◆ Trecho de origem ◆
+++

Diversos autores identificam a manutenção de baixos níveis de confiança em instituições representativas, tais como partidos e Congresso, no caso brasileiro. Ao mesmo tempo, os níveis de satisfação com o regime também permanecem baixos.

O distanciamento da população em relação ao sistema político tende a ser explicado pela incapacidade do Estado de resolver problemas históricos como a manutenção de altos níveis de desigualdade. No entanto, nas últimas duas décadas, tem havido uma melhora constante de diversos indicadores sociais. Essa mudança não tem impactado na mesma medida a percepção das instituições.

Alguns dados econômicos selecionados de um período entre o final do governo Fernando Henrique Cardoso e o final do primeiro mandato de Dilma Rousseff indicam, em geral, resultados positivos em aspectos como diminuição de níveis de pobreza e desigualdade, aumento da expectativa de vida e aumento da renda per capita, em um período que ainda não se sentia a deterioração de fatores econômicos hoje existentes.

Em alguns casos, a evolução é lenta, como a queda do percentual de renda do 1% e dos 10% mais ricos, que ainda mostra uma extrema desigualdade de renda no país. Em outros casos, como a inflação, já se percebia, no ano passado, uma retomada do crescimento dos preços, ainda que em percentuais que hoje são menores do que no último ano do governo FHC. A taxa de desemprego, embora tenha aumentado, ainda está em patamar menor do que no início da década anterior.

Porém, como fica a percepção da população em relação às instituições políticas nesse período? São analisadas, a seguir, as diferentes dimensões, desde o apoio abstrato ao regime, passando pela avaliação das instituições e dos governantes.

Quanto ao apoio difuso à democracia, avaliamos o comportamento de duas variáveis. Na questão formulada, se em algumas situações a ditadura é melhor, houve certa queda do percentual que apoia a ditadura. No entanto, se considerarmos os que dizem que tanto faz, como os que se posicionam como não sabendo, o percentual não baixou de 25% no período e, em 2014, era ligeiramente maior do que em 2002, acima de 30% (Tabela 2).

Tabela 2
Opinião sobre a democracia (%)

Embora o percentual dos que consideram a democracia como a melhor forma de governo tenha sido sempre predominante, um percentual de cerca de um terço da população que aceita o autoritarismo ou é indiferente não pode ser considerado um mero traço minoritário da cultura política, mas um elemento relevante de fragilidade do apoio ao regime.

+++

◆ Requisitos das tarefas ◆
a) No trecho sobre a confiança nas instituições políticas brasileiras, quais instituições representativas são dadas como exemplo de baixos níveis de confiança?
b) Reescreva em forma de lista o parágrafo do trecho sobre a confiança nas instituições políticas brasileiras que começa com "Em alguns casos, a evolução é lenta", mantendo os fatos principais.
c) Dê continuidade ao trecho sobre a confiança nas instituições políticas brasileiras a partir do ponto em que ele termina.

◆ Material fornecido ◆
+++

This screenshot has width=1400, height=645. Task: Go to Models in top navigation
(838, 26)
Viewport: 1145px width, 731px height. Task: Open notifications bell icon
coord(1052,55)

+++

◆ Resultados por tarefa ◆
a) Os partidos e o Congresso.

b)
- Renda dos mais ricos: o percentual de renda do 1% e dos 10% mais ricos cai lentamente, e o país ainda mostra extrema desigualdade de renda.
- Inflação: no ano passado já se percebia uma retomada do crescimento dos preços, embora em percentuais hoje menores do que no último ano do governo FHC.
- Desemprego: a taxa aumentou, mas ainda está em patamar menor do que no início da década anterior.

c)
Quando a questão formulada parte da afirmação de que a democracia tem alguns problemas, mas é a melhor forma de governo, o percentual dos que não manifestam concordância com a afirmação ficou próximo dos 20% durante a década, passando de 30% em 2014, com um crescimento efetivo dos que afirmam não ter posição, não concordando nem discordando (Tabela 3).

Tabela 3
Opinião sobre: a democracia tem alguns problemas, mas é melhor do que qualquer outra forma de governo (%)

Também para essa variável a posição dominante é a pró-democrática. No entanto, esse percentual oscilou no período, caindo de 82,9% para 72,3% entre 2010 e 2014, com o aumento dos que ficam indiferentes. Há uma consistência na medida das duas variáveis com a existência de um percentual relevante de respondentes com uma posição potencialmente autoritária ou apática.

Passando para uma avaliação mais concreta do regime, os níveis de satisfação com a democracia são bastante menores que o apoio abstrato ao regime (Tabela 4).

Tabela 4
Nível de satisfação com o funcionamento da democracia no Brasil

Enquanto, em 2002, o nível de insatisfação passou de 60%, caindo nos anos posteriores, o percentual dos satisfeitos, embora tenha aumentado ao longo do período, nunca alcançou 50%, sendo que os muito satisfeitos não chegam, em nenhum dos anos, a 10%, com um crescimento expressivo dos que não se consideravam nem satisfeitos nem insatisfeitos.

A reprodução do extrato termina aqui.